I know I haven't posted on your earlier threads. Reading what you have written about the way your currently feel toward your therapist, it seems you have a lot of anger toward him. It is interesting that you are questioning psychology/psychiatric theory per se, when there is already all this going on in terms of you and your therapist. Are these two separate lines of thought or are they connected? On the one hand you write of the natural feeling of abandonment and hurt one would experience at being locked out and being forgotten triggered by your therapist's actions of late - and on the other you write of your skepticism of psychology in general - did one lead to the other?
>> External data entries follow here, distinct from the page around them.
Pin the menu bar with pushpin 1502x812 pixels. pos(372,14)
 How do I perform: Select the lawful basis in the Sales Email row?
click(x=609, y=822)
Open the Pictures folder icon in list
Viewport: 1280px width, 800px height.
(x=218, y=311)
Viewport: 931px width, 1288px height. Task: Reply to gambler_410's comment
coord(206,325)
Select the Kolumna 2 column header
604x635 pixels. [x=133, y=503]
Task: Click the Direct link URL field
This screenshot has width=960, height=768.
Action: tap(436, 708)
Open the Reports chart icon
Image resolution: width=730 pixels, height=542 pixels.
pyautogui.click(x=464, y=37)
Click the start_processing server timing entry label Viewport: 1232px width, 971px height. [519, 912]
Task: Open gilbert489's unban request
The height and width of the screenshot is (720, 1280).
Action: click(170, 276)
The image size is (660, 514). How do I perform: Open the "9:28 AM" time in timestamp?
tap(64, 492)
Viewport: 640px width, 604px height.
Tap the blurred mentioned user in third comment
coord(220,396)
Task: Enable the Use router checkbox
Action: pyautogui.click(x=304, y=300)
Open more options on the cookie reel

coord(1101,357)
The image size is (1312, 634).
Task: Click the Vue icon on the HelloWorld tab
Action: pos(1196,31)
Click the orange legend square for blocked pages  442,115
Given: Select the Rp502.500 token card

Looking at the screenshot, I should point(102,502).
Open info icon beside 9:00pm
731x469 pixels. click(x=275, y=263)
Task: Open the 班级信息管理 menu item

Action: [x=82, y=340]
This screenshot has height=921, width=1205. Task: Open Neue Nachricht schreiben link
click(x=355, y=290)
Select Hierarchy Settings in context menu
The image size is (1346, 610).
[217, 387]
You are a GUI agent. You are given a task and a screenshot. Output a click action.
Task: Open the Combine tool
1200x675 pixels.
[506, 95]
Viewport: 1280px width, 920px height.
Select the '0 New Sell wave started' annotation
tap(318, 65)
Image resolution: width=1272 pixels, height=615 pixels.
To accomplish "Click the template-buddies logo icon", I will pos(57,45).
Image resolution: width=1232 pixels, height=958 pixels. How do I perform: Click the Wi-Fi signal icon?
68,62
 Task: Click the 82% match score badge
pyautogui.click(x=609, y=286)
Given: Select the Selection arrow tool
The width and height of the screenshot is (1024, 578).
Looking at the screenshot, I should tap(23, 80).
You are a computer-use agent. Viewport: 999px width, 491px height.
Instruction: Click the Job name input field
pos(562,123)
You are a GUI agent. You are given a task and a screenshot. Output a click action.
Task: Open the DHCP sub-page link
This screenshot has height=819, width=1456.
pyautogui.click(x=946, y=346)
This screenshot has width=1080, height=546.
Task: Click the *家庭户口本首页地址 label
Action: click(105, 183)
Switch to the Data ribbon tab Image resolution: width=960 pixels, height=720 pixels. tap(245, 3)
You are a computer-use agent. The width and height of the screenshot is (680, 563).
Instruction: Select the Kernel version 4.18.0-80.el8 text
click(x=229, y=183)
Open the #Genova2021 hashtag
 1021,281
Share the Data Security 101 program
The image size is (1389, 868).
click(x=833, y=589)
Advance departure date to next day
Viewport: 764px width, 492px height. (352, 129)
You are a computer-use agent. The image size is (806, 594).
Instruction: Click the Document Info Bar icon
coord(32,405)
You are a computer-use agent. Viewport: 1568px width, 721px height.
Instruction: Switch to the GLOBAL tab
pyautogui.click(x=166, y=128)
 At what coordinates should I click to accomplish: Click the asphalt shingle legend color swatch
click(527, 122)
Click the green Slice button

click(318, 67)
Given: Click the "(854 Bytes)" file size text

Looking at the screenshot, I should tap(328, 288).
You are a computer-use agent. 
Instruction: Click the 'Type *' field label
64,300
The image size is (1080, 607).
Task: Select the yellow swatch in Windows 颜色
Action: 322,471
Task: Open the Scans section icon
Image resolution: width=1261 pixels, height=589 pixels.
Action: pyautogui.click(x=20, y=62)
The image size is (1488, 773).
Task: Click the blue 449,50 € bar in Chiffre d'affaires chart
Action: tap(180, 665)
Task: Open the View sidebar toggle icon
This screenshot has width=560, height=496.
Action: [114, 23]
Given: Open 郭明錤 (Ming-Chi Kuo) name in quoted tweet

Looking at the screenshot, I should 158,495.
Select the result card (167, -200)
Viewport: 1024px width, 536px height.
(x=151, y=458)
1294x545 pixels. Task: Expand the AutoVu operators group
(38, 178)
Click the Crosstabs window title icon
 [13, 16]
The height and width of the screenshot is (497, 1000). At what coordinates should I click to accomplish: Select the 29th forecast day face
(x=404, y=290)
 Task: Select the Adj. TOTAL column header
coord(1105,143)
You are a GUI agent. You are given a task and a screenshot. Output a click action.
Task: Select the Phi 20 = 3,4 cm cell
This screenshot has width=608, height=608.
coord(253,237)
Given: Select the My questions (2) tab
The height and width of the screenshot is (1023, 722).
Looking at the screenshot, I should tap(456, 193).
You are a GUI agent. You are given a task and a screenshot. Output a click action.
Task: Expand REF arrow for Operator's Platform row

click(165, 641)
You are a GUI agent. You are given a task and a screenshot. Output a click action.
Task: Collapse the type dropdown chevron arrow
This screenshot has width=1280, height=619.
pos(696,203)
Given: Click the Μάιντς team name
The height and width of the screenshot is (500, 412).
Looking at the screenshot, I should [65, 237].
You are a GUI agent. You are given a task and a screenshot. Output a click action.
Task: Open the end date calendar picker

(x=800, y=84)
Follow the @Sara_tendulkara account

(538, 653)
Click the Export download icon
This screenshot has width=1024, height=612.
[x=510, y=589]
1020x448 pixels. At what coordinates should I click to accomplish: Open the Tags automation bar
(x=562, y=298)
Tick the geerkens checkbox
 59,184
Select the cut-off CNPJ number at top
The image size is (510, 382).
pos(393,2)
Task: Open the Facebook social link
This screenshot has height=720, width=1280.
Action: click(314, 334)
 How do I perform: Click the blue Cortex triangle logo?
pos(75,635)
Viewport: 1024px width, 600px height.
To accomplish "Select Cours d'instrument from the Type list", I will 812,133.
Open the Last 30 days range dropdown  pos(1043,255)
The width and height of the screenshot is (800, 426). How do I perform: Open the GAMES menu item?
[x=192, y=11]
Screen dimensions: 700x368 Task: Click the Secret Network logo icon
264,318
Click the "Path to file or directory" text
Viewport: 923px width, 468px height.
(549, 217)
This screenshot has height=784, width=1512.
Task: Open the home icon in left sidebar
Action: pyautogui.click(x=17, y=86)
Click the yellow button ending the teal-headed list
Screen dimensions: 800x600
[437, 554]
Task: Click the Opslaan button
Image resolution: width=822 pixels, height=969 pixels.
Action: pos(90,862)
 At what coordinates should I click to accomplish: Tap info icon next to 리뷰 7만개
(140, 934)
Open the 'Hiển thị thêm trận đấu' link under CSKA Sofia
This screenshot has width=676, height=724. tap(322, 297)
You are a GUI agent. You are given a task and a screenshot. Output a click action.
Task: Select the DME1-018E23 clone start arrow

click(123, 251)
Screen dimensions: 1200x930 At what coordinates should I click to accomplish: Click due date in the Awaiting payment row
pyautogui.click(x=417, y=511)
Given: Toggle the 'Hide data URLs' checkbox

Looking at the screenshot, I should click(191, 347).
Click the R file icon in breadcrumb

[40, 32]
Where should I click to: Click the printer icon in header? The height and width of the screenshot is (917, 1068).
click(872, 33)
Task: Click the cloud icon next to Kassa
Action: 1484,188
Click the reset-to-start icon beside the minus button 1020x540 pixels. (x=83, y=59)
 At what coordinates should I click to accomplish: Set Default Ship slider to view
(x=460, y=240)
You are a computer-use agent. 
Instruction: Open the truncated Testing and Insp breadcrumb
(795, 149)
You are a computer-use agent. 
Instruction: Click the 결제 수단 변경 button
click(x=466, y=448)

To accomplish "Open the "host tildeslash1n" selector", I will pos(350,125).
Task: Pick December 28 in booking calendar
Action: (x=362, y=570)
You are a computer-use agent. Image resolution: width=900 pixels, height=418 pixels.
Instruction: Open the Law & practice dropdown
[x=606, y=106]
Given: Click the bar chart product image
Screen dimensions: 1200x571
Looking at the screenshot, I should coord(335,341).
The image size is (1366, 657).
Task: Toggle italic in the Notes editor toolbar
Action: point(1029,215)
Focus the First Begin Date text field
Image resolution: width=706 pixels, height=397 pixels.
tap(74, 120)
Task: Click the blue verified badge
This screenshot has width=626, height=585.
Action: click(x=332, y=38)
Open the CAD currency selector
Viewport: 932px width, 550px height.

From reading what you have written in the past, I always had the feeling that you have a good, strong attachment with your T. My feeling is that the answer you arrive at in regards to your questions about physiology and pathology should be explored once you have worked through the way your T's actions have made you feel lately, rather than as a grounds as to whether or not to terminate. There was something you said in an earlier thread about how your relationship with your T was pretty much emulating that you had with your parents - and it made me wonder whether your therapist's being open about his desires toward you was still something in need of further discussion/exploration.

I hope I haven't missed the point completely here and that this makes some sort of sense! I also hope I haven't stepped over the mark and if so, I'm sorry.

I really feel for you and what you're going through. Have you put these questions to your T?